First, the industry needs to distinguish verification from authentication. Most RSAC coverage treats "identity verification" as a single problem. It is not. Onboarding verification, where you prove your identity once against a government document, is far more vulnerable than continuous biometric authentication. Hardening your onboarding flow is more urgent than hardening your daily login, but the vendor market is not reflecting that priority.
Second, detection alone is a losing strategy. When the attacker's cost is $15 and the defender's cost is six figures, detection is an arms race with unfavorable economics. The WEF Cybercrime Atlas reviewed 17 deepfake programs and found they could undermine facial-recognition algorithms used in KYC verification. The answer is not better detectors; it is end-to-end session integrity that makes detection one layer of many, not the entire defense.
Third, regulators are fighting the last war. The EU AI Act addresses deepfakes through disclosure requirements. KYC regulations under AML directives and eIDAS still fundamentally assume a human is present during verification. There is no regulatory framework for what happens when the "person" passing KYC never existed. Until that changes, the compliance checkbox and the actual security posture will keep diverging.
The Takeaway
RSAC 2026 proved that the industry recognizes deepfakes as a first-tier threat.

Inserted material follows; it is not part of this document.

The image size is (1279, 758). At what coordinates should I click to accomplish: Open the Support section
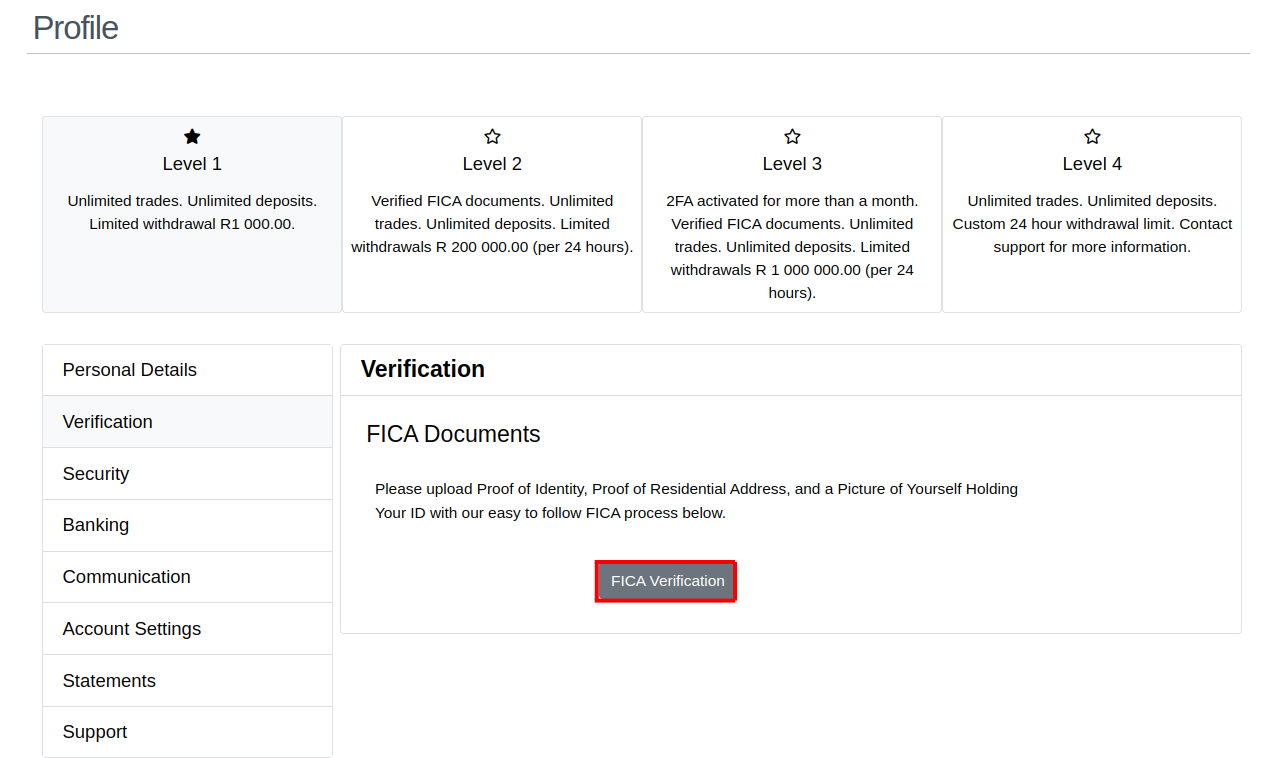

The demos were polished. The awards were deserved. The investment is real.
But recognition is not the same as solution. The cost math does not work. The detectors do not perform in production the way they perform in demos. The identity trust chain has no supply chain security framework. And the human identity and machine identity problems are being solved in parallel by teams that are not talking to each other.
The deepfake problem is not a detection problem. It is an architecture problem. And until the industry treats it that way, the $15 fake ID will keep winning.